Technology and Organizations

Posts Tagged ‘Wired’

The DIO Economy – Do It Ourselves

Monday, February 1st, 2010

Chris Anderson (Editor-in-Chief of Wired Magazine) presents a spectacular cover story on “The New Industrial Revolution.” The teaser reads:

The factory, the investors, the workers — obsolete. In the age of DIY manufacturing, all you need is a garage and a great idea.

He opens with an example of a crowdsourced car:

Local Motors will officially release the Rally Fighter, a $50,000 off-road (but street-legal) racer. The design was crowdsourced, as was the selection of mostly off-the-shelf components, and the final assembly will be done by the customers themselves in local assembly centers as part of a “build experience.” Several more designs are in the pipeline, and the company says it can take a new vehicle from sketch to market in 18 months, about the time it takes Detroit to change the specs on some door trim. Each design is released under a share-friendly Creative Commons license, and customers are encouraged to enhance the designs and produce their own components that they can sell to their peers.

The Rally Fighter is a great example and raises the possibility of crowdsourcing for complicated systems. …but then the article goes into overdrive:

Here’s the history of two decades in one sentence: If the past 10 years have been about discovering post-institutional social models on the Web, then the next 10 years will be about applying them to the real world.

This story is about the next 10 years.

Transformative change happens when industries democratize, when they’re ripped from the sole domain of companies, governments, and other institutions and handed over to regular folks. The Internet democratized publishing, broadcasting, and communications, and the consequence was a massive increase in the range of both participation and participants in everything digital — the long tail of bits.

The article is part economics lesson, part how-to. Chris includes his own story, describing the founding of DIY Drones, a community site focused on amateur Unmanned Aerial Vehicles (UAVs). Within the community, he met like-minded and skilled collaborators and now markets autopilots and other related products. He includes great detail throughout, including tools and production outsourcing links.

_Your tasks_
A) From the post about the DIO Economy, print the stretch from "Technology and Organizations" through "a great idea.".
B) Answer these questions using the post about the DIO Economy:
(i) What is the price of the Rally Fighter?
(ii) How long does Local Motors say it needs to take a new vehicle from sketch to market?
(iii) What is the community site DIY Drones focused on?
The lines that come after this post are separate material and have no connection to it.

_Records shown_
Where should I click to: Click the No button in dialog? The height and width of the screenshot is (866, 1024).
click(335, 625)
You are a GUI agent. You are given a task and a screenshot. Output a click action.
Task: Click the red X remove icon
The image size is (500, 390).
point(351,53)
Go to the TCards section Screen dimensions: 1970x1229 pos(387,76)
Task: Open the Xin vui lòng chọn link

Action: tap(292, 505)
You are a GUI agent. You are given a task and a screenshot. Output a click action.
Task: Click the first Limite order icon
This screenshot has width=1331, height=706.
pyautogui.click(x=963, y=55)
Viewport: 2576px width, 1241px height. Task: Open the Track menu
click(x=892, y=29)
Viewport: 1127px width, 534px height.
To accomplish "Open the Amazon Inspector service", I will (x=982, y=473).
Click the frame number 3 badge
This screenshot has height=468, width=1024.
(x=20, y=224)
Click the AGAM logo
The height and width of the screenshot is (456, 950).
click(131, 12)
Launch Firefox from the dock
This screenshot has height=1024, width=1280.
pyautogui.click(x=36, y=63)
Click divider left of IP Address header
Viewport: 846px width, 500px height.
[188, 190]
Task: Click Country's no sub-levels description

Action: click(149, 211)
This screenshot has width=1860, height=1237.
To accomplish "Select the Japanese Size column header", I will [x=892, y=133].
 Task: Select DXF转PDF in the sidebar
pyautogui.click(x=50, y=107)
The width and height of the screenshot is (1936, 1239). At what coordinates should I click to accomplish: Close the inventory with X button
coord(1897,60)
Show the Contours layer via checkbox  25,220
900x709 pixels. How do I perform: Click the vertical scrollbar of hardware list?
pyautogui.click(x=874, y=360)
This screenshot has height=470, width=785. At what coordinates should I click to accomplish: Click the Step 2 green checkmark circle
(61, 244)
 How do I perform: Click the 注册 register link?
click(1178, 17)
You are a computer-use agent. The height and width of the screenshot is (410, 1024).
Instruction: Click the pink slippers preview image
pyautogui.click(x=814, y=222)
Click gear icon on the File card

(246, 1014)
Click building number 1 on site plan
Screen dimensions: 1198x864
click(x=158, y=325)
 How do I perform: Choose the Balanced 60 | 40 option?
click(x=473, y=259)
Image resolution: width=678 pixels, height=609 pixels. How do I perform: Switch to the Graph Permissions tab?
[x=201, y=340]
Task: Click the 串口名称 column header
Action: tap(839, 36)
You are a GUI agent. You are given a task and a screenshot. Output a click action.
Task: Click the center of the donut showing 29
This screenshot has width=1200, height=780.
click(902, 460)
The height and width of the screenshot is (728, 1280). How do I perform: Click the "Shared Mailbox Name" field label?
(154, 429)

_Responses to the exercise_
A)
Technology and Organizations

Posts Tagged ‘Wired’

The DIO Economy – Do It Ourselves

Monday, February 1st, 2010

Chris Anderson (Editor-in-Chief of Wired Magazine) presents a spectacular cover story on “The New Industrial Revolution.” The teaser reads:

The factory, the investors, the workers — obsolete. In the age of DIY manufacturing, all you need is a garage and a great idea.

B)
(i) $50,000
(ii) 18 months
(iii) Amateur Unmanned Aerial Vehicles (UAVs)